» **Work required**
List each line in the items below that contains the string "Task". Case counts, so a line matches only if the capitalization agrees.

» **Data extract**

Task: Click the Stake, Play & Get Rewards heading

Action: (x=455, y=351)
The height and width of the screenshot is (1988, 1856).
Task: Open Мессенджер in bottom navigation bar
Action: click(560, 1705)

» **Response below**
Task: Click the Stake, Play & Get Rewards heading
Task: Open Мессенджер in bottom navigation bar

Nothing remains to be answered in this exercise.